What to do —
Below are the records. Gather each line that holds "agent".
· · · · ·
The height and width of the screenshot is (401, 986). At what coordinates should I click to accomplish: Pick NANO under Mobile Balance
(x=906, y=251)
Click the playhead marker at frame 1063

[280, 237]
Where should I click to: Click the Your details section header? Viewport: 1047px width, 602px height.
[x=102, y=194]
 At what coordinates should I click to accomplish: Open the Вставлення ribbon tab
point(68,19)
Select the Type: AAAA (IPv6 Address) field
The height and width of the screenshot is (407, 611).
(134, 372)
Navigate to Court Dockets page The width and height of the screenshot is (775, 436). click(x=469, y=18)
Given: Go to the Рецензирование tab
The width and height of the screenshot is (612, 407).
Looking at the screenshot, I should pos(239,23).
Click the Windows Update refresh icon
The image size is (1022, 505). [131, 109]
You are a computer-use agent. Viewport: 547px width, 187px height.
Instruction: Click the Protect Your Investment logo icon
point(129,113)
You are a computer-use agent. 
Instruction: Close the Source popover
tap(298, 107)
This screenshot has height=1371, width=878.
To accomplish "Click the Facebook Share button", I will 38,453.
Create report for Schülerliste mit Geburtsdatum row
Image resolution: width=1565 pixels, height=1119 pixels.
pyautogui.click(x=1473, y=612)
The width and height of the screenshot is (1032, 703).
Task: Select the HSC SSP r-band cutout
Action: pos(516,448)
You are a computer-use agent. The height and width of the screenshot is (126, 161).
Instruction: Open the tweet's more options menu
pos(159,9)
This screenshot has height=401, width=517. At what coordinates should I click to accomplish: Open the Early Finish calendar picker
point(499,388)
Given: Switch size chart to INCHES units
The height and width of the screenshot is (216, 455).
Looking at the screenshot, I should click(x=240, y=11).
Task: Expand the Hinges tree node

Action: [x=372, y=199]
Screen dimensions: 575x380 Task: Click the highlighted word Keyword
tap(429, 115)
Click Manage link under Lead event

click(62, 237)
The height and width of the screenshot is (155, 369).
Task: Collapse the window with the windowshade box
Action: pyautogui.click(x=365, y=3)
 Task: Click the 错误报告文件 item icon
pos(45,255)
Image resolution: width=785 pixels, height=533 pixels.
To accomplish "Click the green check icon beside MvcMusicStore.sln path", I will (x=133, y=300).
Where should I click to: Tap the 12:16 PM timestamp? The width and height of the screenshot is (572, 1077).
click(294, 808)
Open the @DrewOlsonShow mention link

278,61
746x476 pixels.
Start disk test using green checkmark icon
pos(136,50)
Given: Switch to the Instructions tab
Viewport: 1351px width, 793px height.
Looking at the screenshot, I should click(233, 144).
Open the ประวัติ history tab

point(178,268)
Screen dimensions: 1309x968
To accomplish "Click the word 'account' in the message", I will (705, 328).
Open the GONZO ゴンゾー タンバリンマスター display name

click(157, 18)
· · · · ·
Task result —
You are a computer-use agent. Viewport: 547px width, 187px height.
You are a computer-use agent. 
You are a computer-use agent. The height and width of the screenshot is (126, 161).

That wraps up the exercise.